Saturday, February 18, 2012

Cure Insomnia Naturally - 12 Foods To Help You Sleep... by Peter Kirwan

There are many foods containing the essential nutrient tryptophan, that can play a crucial role in helping you get that all important full night of relaxing sleep that is so important to human health and vitality.

Tryptophan - pronounced TRIP-TOE-FAN - is the raw biological material found in certain food products that builds important brain relaxing neurotransmitters like melatonin and serotonin. To cure insomnia naturally and permanently, eating these food types are a must as a part of a healthy sleep-inducing routine.
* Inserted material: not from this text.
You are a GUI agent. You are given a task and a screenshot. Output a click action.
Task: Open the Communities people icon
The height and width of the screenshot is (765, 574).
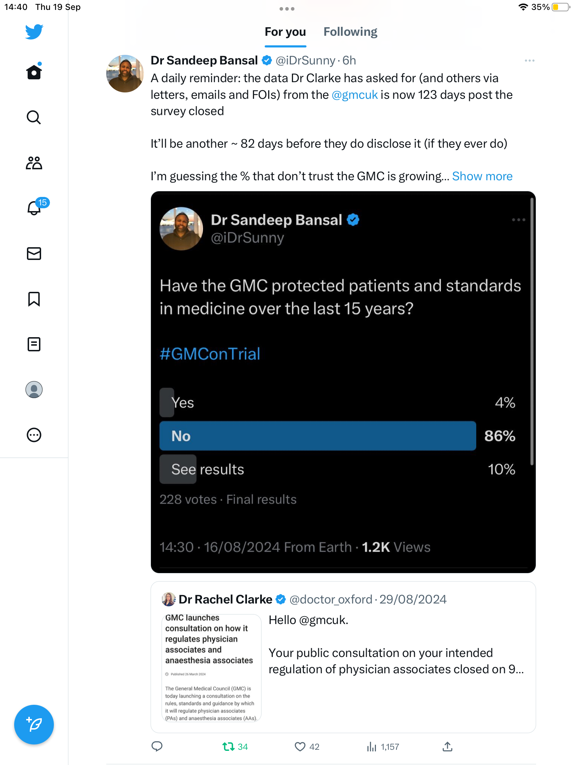click(34, 163)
Check out this list of tryptophan containing foods for helping you to feel sleepy;

1. Eggs

2. Meats

3. Hazelnuts, Peanuts

4. Meats

5. Poultry

6. Seafood

7. Dairy Products

8. Beans

9. Hummus

10. Lentils

11. Soy products

12. Sesame seeds, Sunflower seeds

A poor diet is a major contributor to the sad condition of Insomnia. What, how and when you eat is a part of the overall re-training of your brain that you have to carry out for being able to cure insomnia naturally and successfully.
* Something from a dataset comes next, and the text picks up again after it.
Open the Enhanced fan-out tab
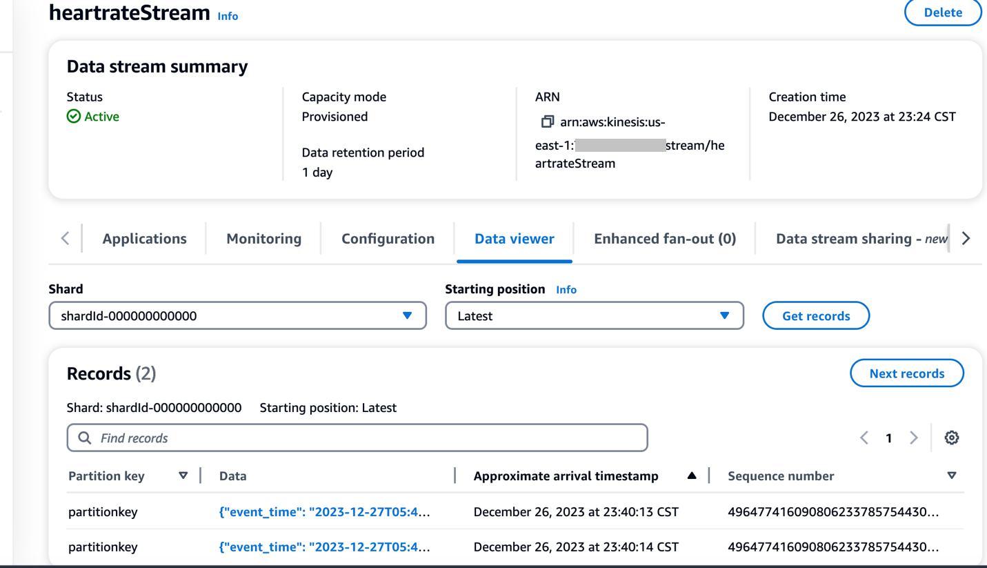 pyautogui.click(x=665, y=239)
There is a certain relationship between tryptophan containing proteins and carbohydrates, so for energy the best kind of meals to consume the first half of the day (breakfast, lunch) are those with a large protein portion and a small or zero carbohydrate content.

Sleep helping meals and snacks for the second half of the day are those containing a complex carbohydrate with a small portion of tryptophan filled protein (including some warm milk if you like - old fashioned, but very effective).

Of course you mustn't forget that all the other usual healthy dieting rules have to apply, like don't eat too large or too spicy a meal too close to your bedtime - the associated gas production and belly rumblings etc are likely to just keep you (and your bed partner) awake. A reasonable sized meal 3-4 hours before you retire to bed is the way to go.

In summary; stress, the lack of a healthy exercise routine, poor sleep hygiene/bedtime routines and the necessary re-training of your brain, your poor dietary habits, are some of the many collective causes of insomnia and all need to be treated very seriously.